Related Snow Blower Troubleshooting Guides
Truth be told, most snow blowers, regardless of brand suffer from the same types of problems. Bit by bit, I’m covering how to resolve all the major issues with individual guides. ]
So, if you are suffering with any other problems look through the list below and I might just be able to help.
- How To Start A Snow Blower
- Snow Blower Only Runs On Full Choke
- How To Change Oil In A Snow Blower
- How To Clean A Carburetor A Snow Blower
- How To Drain Gas From A Snow Blower
Other Commonly Asked Questions
We hope this step-by-step guide on how to replace the pull cord on a snowblower has left you feeling confident enough to fix yours. At the same time, remember, it is the maintenance of equipment that will extend its life.
Consequently, the more you get to know your snow thrower the better you can maintain it, meaning fewer problems to repair in the future. Below I will answer a few of the questions that I get asked frequently, I hope they help you further.
How do you replace the pull cord on a Troy Bilt snow blower?
If your Troy Bilt pull cord is stuck or broken there is just a few simple steps to fixing or replacing it. Follow the step-by-step guide shown above and you will be clearing snow in no time.
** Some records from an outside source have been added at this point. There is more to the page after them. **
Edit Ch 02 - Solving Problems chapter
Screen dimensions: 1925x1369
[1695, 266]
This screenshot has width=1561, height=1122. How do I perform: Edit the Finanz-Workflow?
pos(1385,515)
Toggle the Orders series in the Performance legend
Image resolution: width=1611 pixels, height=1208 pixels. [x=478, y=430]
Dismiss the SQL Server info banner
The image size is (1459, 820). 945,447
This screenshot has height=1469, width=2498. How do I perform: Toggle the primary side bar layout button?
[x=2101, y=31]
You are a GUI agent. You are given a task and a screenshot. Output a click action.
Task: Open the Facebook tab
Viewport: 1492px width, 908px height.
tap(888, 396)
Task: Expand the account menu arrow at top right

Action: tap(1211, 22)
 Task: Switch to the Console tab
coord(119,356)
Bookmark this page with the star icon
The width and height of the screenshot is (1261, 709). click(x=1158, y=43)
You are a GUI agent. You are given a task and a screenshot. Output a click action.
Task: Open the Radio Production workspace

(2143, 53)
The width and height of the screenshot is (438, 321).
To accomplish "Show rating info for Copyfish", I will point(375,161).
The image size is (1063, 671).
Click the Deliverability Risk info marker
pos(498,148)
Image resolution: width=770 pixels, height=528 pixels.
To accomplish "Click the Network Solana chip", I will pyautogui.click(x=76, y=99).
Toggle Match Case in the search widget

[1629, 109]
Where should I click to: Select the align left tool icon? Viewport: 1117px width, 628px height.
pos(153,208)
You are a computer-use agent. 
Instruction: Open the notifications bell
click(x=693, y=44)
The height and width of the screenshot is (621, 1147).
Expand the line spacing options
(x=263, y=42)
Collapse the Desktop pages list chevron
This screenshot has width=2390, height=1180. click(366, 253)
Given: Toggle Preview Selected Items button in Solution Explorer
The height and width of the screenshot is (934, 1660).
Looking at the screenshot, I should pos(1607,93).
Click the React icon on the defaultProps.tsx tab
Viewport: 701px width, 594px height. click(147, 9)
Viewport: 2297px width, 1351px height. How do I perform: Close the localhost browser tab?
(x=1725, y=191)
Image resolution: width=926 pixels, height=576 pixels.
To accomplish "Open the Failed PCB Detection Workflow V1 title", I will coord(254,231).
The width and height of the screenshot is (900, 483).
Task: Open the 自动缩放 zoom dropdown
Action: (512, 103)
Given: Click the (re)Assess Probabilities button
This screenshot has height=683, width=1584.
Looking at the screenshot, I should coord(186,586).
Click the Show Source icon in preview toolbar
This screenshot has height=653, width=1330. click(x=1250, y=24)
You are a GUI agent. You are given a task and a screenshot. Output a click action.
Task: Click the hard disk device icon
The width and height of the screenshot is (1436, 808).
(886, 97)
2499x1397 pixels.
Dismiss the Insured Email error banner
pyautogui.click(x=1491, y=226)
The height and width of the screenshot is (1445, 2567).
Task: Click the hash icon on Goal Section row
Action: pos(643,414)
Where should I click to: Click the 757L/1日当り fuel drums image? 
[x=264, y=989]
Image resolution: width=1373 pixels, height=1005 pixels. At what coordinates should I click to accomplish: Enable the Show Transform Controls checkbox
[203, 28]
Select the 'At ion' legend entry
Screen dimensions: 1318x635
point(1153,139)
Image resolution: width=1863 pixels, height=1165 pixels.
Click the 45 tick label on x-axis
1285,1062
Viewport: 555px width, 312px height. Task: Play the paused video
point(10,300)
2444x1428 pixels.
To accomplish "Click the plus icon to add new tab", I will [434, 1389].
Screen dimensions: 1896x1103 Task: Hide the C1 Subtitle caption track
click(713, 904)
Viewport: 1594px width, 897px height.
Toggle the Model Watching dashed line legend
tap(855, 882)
How does a recoil starter work?
A recoil starter works by allowing the operator to crank the engine via a pull cord. When the starter rope is pulled it engages the starting mechanism, turning the engine fast enough to generate a spark that ignites the fuel in the cylinder.
How do I replace a pull cord on a Craftsman snow blower?
Craftsman snow blower pull cord replacement is a quick and simple job that can be done at home or in the workshop.
Step 1: Remove starter unit.
Step 2: Remove the old cord by undoing or cutting the knots.
Step 3: Attach the cord to the handle.
Step 4: Attach the cord to the pulley and recoil.
Step 5: Slowly let the pulley take up the rope.
For a more detailed guide please check out the step-by-step instructions above.
Can a snow blower pull cord freeze?
In the right circumstances, it is possible for a snowblower pull cord to completely freeze up. This will generally only happen when there’s excessive moisture in the area it’s being stored, or the housing got wet during operation and the snowblower was left in freezing temperatures.
If you do think your pull-cord and recoil starter has frozen solid, don’t attempt to defrost it with a blow torch, you’ll burn the spring. Instead, move the unit to a warmer place and consider pouring warm (not boiling hot) water over the housing, then covering it with a towel to allow the steam to work its magic.
Should you replace the pull rope when replacing a starter recoil spring?
It’s worth taking a look at the rope whilst you have the unit apart and seeing if there’s any damage or fraying. If the rope looks to be in poor condition, it may be worth the time to replace it there and then rather than waiting for it to break on a cold freezing morning.